Nestle India, arm of the Swiss trans-national food and drink company Nestle, has launched or relaunched nearly 30 products over the past six months.
This is no small feat for a company which was, just over a year ago, going through the darkest phase in its existence of over a century in the country.
In June 2015, Nestle India’s most sought after instant noodles brand, Maggi, faced a six-month ban after a sample tested positive for monosodium glutamate and lead in excess of prescribed limits. This forced the company to recall nearly 38,000 tonne of the product.
Considering Maggi made up for nearly 30 percent of its total India sales, this was a huge blow. From having a reported 75-80 percent market share in the noodles segment, the company went to being "clinically dead" - a term used by the company’s Managing Director Suresh Narayanan to describe the wipe-out.
The crackdown had even led to questions on the management’s vision towards the country. After all, India made up for less than 2 percent of its 2015 global revenue of 88.7 billion Swiss franc.
Maggi has since regained a large chunk of its lost market share, now said to be over 60 percent. But the company has also spruced up efforts to build up the brand through a spate of new launches, innovation in existing products, and introduction of premium products.

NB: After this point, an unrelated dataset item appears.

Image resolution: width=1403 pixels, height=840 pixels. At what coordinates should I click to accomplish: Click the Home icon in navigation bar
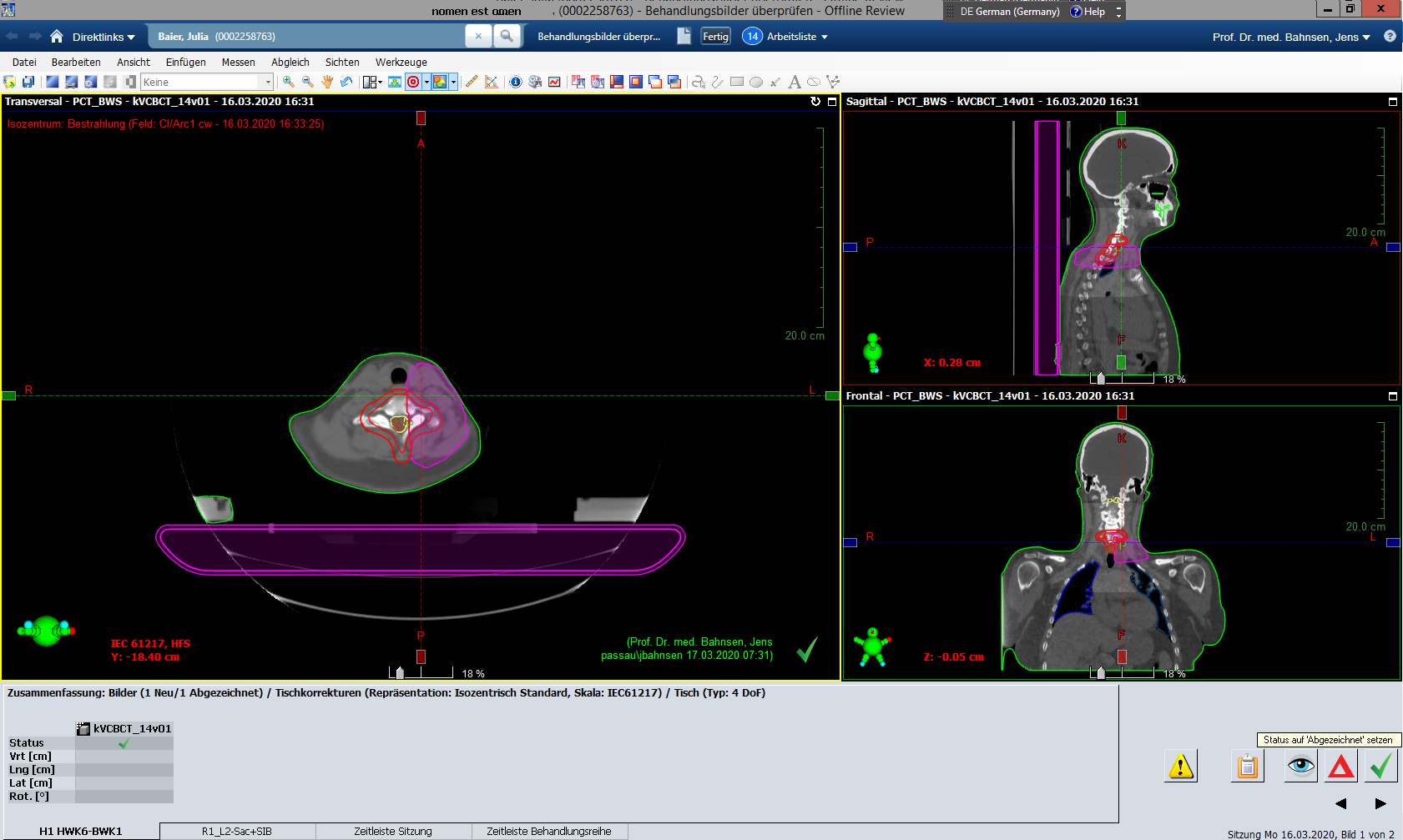(x=57, y=37)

Over the last couple of quarters, innovative products like Greek yoghurt, kids breakfast cereal Nestle Ceregrow, health food drink Nestle A+ Pro-Grow, Nescafe RTD chilled Latte, everyday masala, Maggi Hot Heads, and variants of Maggi noodles have been launched.
The upcoming quarters will see the launch of Nespresso (a coffee machine), Dolce Gusto (a coffee capsule system), besides products in pet care, healthcare and skincare.
As Narayanan has been stating on multiple occasions, a herculean job has been done in terms of managing distribution partners, suppliers, and extended supply chain of the company.
The key challenge for the company has been not what to launch, but when to launch. With the Maggi fiasco rendering a blow to the brand, timing the new launches needed much more efficacious and sustainable strategies and timing, which the company seems to have got right.
The other prowess that the Maggi crisis brought to the fore for Nestle was building up its digital capabilities. "Digital earlier used to be a kind of a tick in the box as far as the marketers’ playbook was concerned.
Today, it is the beginning of the exercise and all other elements will fit into whether they make sense for a longer-term sustainable digital strategy or not," Narayanan had said in an interview in November. The company has now started actively using the digital platform for new launches even before going to trade to improve engagement levels.
"The Nestle we are building is for another 100 years," Narayanan – the one referred by analysts as the ‘turnaround’ MD told the Mint today. "The actions for the next four years would certainly set the tone for the next few decades," he concludes.